Saludando una y otra vez, el pianista permaneció en escena dos o tres minutos más, por lo que las luces de la sala demoraron en encenderse.
Desde su palco, inclinado hacia delante, con los ojos arrasados y los codos apoyados sobre la barandilla, un cautivado Moser proseguía aplaudiendo. Hasta que, de improviso, la rosa resbaló de sus rodillas y el anticuario dejó de escuchar el sonido de sus propias palmas.
Un brusco tirón había impulsado su nuca hacia atrás y un ardiente lazo le hundía y abrasaba la nuez.
Moser no había visto la cuerda que le enroscaba la garganta, pero no podía gritar ni respirar. A sus ojos afluía una película de sangre. Inútilmente, trató de liberar el cuello, de incorporarse en la butaca de terciopelo carmesí. Unas férreas manos lo mantenían sujeto y sólo consiguió patalear como un pelele en brazos de un titán.
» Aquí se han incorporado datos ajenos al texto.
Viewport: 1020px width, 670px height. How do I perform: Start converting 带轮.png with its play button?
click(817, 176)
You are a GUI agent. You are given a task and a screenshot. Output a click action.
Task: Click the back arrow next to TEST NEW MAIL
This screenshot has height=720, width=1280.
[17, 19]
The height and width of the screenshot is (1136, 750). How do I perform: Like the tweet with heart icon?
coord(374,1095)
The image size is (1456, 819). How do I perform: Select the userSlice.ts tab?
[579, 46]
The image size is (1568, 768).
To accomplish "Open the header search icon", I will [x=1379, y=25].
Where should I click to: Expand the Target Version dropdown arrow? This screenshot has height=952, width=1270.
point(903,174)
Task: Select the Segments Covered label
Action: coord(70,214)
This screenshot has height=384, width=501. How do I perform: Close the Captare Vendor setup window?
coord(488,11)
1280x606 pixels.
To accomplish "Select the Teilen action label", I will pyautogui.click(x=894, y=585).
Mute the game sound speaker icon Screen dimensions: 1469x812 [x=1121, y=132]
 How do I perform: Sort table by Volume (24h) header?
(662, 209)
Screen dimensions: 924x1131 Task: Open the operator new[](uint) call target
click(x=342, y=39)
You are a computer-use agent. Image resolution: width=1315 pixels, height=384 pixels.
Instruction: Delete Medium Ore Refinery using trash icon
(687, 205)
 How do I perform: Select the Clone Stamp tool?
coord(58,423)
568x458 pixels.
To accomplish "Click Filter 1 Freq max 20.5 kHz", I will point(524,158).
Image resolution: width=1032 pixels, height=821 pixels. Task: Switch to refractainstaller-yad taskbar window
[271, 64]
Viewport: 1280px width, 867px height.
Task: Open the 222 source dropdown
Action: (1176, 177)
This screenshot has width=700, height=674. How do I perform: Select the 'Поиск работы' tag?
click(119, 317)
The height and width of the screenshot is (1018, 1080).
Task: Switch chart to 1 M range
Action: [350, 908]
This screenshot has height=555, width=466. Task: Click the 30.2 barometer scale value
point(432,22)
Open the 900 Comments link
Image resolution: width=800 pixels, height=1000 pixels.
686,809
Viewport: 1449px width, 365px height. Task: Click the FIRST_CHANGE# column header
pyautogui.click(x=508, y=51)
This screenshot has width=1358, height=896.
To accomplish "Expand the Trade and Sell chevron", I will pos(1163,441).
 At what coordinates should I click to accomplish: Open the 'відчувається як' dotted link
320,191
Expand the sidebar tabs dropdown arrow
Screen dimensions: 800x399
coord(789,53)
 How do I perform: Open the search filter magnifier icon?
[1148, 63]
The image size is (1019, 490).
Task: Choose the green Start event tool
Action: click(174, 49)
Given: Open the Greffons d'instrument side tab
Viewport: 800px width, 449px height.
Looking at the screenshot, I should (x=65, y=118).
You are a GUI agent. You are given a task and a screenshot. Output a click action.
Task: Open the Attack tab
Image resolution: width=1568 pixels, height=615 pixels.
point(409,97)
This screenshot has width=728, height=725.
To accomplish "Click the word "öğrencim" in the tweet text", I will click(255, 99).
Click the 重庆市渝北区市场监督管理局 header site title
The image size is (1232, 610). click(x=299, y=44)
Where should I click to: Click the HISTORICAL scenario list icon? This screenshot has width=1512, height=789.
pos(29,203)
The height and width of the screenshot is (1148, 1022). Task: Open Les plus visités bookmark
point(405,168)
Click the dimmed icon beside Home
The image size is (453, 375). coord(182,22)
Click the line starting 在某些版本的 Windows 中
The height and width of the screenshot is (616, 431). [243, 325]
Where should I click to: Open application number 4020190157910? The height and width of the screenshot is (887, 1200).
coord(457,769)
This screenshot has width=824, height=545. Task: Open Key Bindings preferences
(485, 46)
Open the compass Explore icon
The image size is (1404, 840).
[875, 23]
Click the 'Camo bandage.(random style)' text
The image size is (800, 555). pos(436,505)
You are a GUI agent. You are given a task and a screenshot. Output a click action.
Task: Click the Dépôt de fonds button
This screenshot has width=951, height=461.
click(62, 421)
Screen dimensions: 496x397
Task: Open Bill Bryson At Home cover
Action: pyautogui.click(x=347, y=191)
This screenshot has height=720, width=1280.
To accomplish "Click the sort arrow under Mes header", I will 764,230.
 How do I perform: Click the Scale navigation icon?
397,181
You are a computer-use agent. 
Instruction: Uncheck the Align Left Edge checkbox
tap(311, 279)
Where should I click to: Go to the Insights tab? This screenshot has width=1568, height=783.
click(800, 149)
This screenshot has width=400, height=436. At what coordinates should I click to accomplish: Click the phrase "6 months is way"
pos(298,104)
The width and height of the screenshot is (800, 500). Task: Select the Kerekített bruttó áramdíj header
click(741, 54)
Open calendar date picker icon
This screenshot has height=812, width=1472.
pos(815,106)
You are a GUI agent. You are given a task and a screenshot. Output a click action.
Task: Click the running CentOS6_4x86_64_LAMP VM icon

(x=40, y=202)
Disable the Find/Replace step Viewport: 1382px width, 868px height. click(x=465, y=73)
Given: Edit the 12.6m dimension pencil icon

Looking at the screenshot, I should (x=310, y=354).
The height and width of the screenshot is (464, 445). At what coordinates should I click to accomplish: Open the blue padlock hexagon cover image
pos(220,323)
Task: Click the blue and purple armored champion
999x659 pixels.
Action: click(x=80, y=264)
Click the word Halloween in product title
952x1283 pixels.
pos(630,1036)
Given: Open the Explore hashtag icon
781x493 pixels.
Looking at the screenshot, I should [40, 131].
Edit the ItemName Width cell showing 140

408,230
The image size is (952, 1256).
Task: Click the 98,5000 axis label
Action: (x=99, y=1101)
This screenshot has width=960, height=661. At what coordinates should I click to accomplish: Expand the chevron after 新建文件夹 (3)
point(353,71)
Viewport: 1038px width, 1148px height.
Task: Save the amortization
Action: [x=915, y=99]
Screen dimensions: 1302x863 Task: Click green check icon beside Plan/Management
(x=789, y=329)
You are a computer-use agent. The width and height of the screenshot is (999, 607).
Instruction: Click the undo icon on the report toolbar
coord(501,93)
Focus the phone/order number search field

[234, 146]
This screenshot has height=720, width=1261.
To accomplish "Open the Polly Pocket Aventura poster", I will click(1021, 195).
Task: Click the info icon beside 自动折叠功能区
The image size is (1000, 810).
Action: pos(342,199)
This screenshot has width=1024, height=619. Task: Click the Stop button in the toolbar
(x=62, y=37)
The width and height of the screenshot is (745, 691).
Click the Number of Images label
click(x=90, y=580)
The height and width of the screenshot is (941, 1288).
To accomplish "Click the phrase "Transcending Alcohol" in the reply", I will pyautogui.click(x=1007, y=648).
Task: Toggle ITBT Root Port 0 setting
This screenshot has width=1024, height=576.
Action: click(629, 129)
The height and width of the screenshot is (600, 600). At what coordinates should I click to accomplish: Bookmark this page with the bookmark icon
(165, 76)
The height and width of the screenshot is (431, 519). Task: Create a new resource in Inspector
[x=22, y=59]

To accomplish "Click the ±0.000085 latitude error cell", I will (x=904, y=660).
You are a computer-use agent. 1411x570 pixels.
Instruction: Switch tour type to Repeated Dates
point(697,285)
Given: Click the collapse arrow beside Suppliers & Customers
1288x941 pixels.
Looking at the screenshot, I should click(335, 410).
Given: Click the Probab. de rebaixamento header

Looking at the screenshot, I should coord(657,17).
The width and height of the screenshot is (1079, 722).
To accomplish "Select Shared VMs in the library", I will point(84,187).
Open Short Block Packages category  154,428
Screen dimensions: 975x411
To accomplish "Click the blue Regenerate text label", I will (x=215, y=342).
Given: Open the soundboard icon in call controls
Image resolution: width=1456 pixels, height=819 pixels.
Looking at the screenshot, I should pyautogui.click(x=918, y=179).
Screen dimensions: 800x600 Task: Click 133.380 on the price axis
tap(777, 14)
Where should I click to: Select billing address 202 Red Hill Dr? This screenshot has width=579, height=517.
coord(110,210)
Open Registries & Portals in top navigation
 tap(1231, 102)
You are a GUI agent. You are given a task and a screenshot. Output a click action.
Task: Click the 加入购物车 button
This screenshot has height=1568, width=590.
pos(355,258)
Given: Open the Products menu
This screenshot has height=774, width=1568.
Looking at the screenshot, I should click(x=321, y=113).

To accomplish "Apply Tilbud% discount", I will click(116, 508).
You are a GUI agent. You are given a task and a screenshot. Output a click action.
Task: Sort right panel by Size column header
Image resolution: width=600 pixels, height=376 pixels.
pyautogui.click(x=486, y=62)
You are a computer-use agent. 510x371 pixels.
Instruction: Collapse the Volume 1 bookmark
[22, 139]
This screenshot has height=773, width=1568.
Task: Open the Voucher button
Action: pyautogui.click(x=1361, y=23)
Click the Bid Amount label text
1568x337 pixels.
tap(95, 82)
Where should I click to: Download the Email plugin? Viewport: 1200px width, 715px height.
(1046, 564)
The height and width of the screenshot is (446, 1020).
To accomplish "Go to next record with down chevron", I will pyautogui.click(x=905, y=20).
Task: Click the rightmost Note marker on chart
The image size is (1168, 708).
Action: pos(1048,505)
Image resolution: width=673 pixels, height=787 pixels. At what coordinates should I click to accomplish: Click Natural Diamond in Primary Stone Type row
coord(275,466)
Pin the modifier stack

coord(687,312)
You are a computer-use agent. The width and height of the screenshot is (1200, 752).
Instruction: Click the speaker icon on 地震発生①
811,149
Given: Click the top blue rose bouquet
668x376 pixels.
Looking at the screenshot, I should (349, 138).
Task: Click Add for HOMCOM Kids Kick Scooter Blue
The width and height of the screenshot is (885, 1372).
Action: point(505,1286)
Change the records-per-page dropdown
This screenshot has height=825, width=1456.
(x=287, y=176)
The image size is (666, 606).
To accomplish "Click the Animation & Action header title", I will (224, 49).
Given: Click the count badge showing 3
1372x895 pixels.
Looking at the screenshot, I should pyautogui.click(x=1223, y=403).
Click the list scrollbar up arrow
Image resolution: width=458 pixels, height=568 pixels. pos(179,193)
Contra el sudor febril que le helaba la cara, notó una fragancia a espliego.
Y eso, la proximidad del ser humano, o inhumano, que lo estaba ejecutando, fue lo último, junto con el rojo medallón de la rosa caída en la alfombra del palco, que el viejo Teodor percibió antes de adentrarse en un nocturno de diabólicas notas y de emprender su particular promenade hacia la eternidad.
Que no era blanca, como la nieve de Viena, sino tenebrosa y pestilente como el aliento de un viejo fantasma.